• _TASK OBJECTIVE_: The records below are to be reproduced exactly, with every picture left out.

(DATA SHOWN)

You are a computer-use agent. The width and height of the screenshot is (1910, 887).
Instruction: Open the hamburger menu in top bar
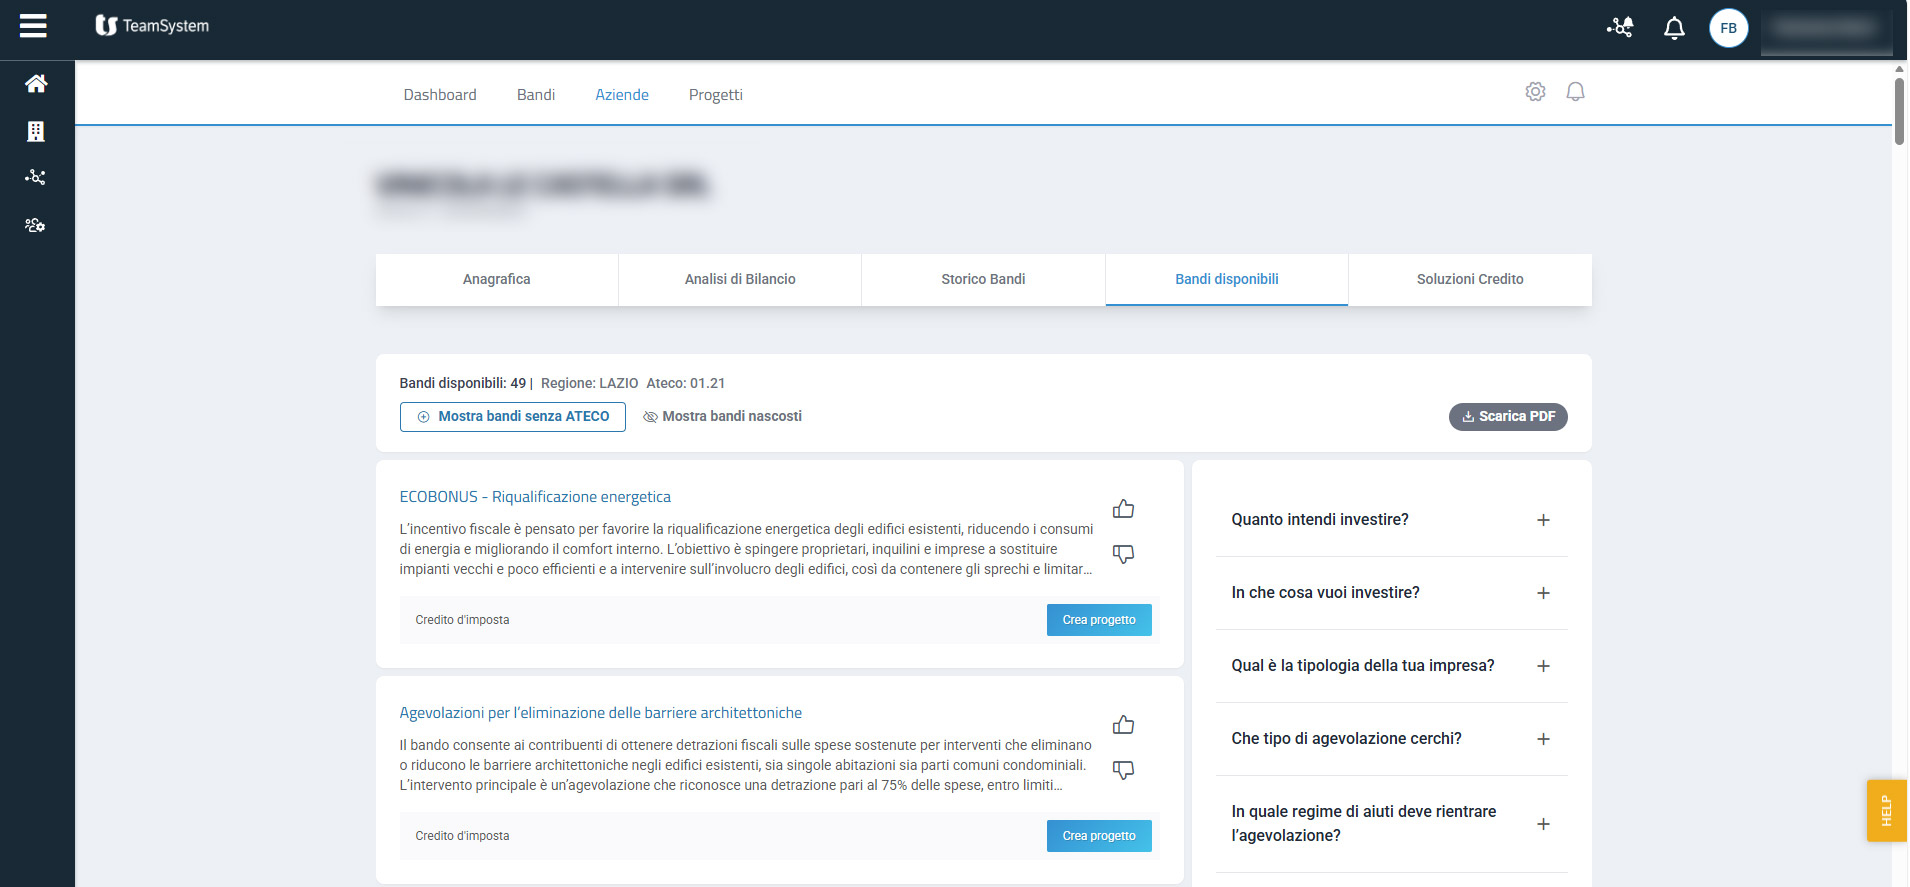click(33, 26)
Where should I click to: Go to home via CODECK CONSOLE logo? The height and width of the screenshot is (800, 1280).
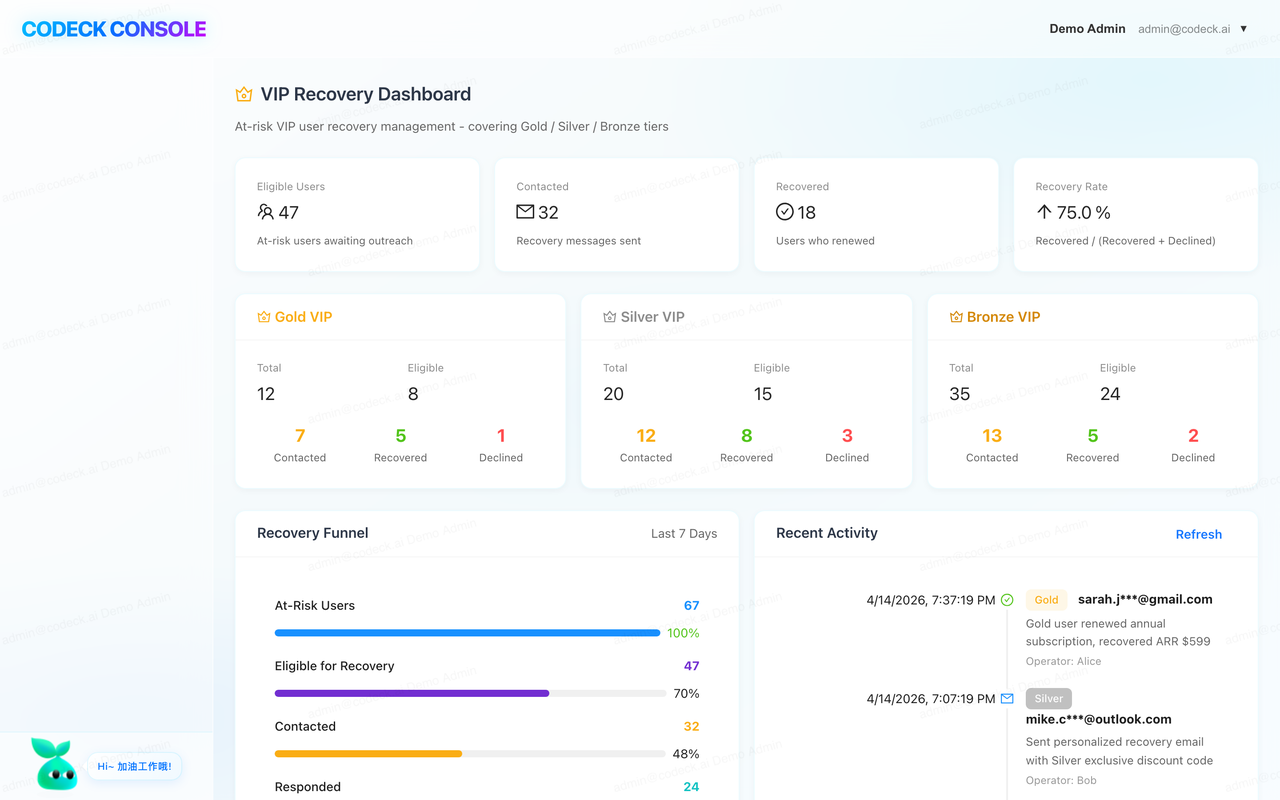click(x=114, y=29)
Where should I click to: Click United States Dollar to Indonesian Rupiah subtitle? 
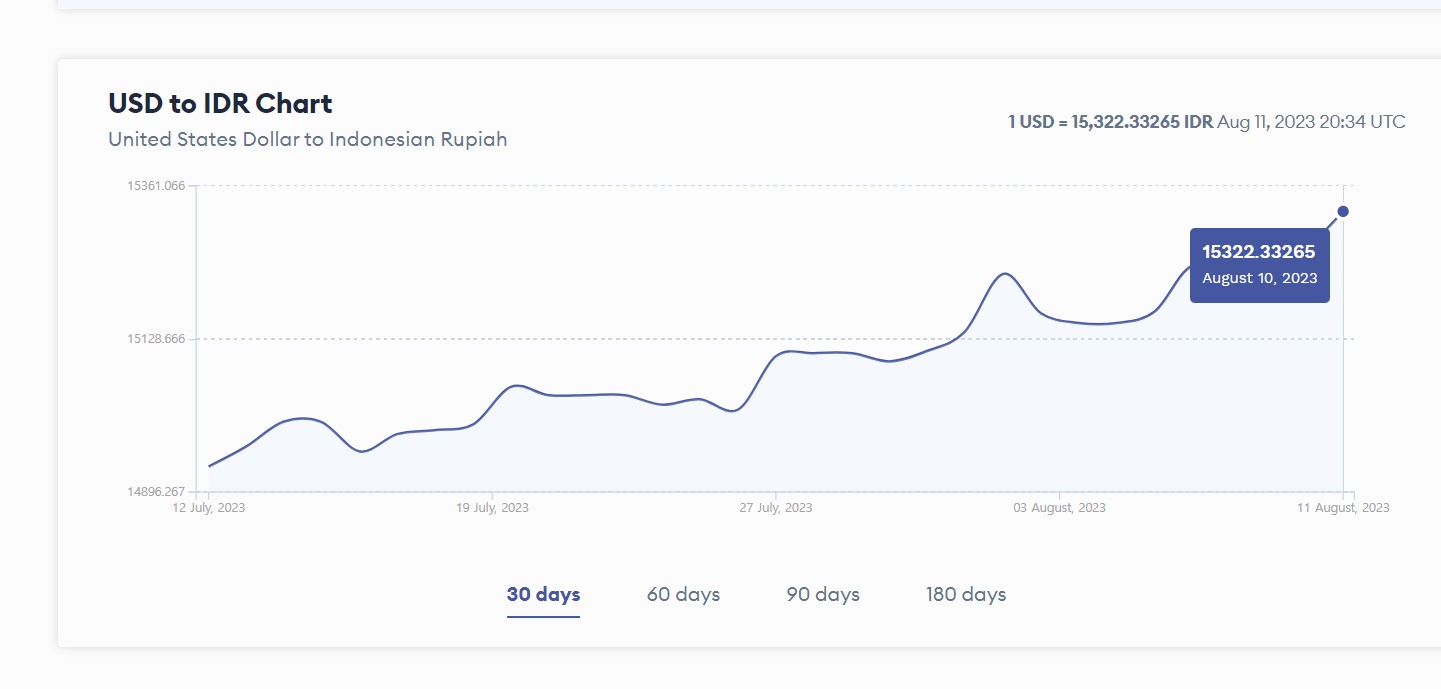pyautogui.click(x=307, y=139)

(End DATA SHOWN)

• _TASK SOLUTION_:
You are a computer-use agent. The width and height of the screenshot is (1910, 887).
Instruction: Open the hamburger menu in top bar
click(33, 26)
Where should I click to: Go to home via CODECK CONSOLE logo? The height and width of the screenshot is (800, 1280).
click(x=114, y=29)
Where should I click to: Click United States Dollar to Indonesian Rupiah subtitle? 
pyautogui.click(x=307, y=139)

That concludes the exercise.